Valdés e a moda do “goleiro que sabe usar bem os pés”



Victor Valdés se aposentou essa semana. Titular do Barcelona por mais de uma década o goleiro formado em casa terminou uma maldição de maus arqueiros que o clube sofria há tempos. Além disso é considerado um revolucionário por ser um dos primeiros a participar do jogo com os pés, algo comum hoje em dia.

Valdés não tinha a mesma capacidade de Chilavert ou muito menos que Rogério Ceni, mas tinha calma e tranquilidade para trocar passes com zagueiros ou lançar a bola para os laterais. Hoje muitos clubes no Brasil, principalmente, contratam “goleiros que saibam jogar com os pés”, sem saber muito bem para que isso serve.

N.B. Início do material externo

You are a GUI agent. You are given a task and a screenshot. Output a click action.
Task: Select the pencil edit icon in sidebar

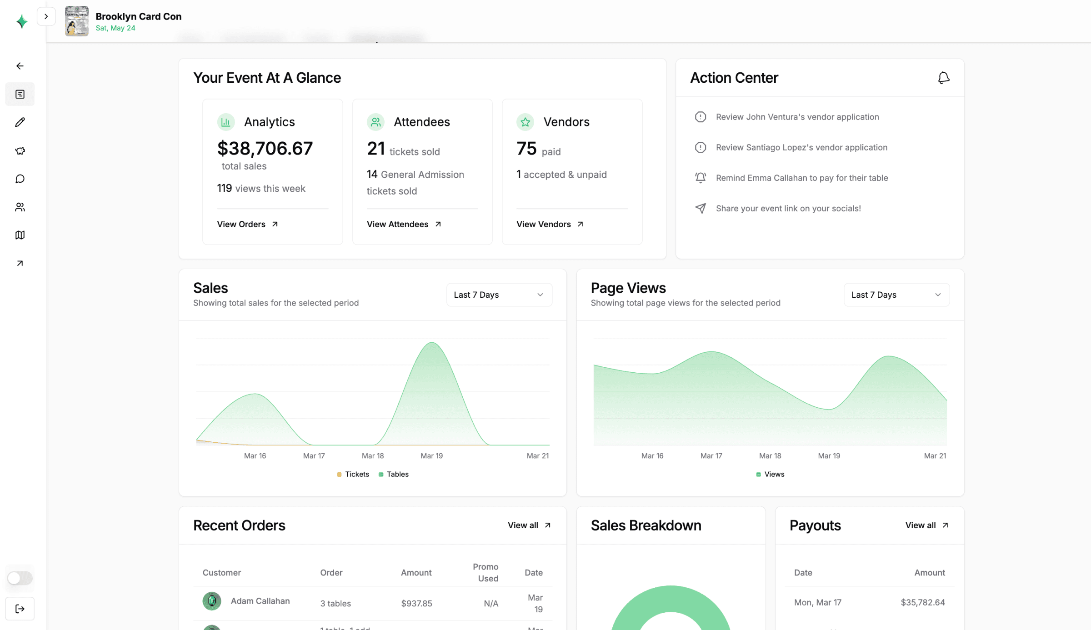coord(20,122)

Goleiro tem que, em primeiro, segundo e terceiro lugar, ser bom com as mãos. Bom na saída em cruzamentos, em chutes de fora da área, no mano a mano. Depois vem o usar os pés. E no Brasil isso quase não faz diferença.

De nada adianta saber passar para os zagueiros se eles vão despachar a bola para o mais longe possível no primeiro sinal de um adversário pressioná-los.

Jogar com os pés é importantíssimo em times que queiram e saibam fazer isso. Valdés foi formado em um clube que precisava voltar a bola ao goleiro e que ao perde-la o time se sentia extremamente desconfortável.

Nem todos precisam ser Valdés. Para a maioria basta ser um bom goleiro.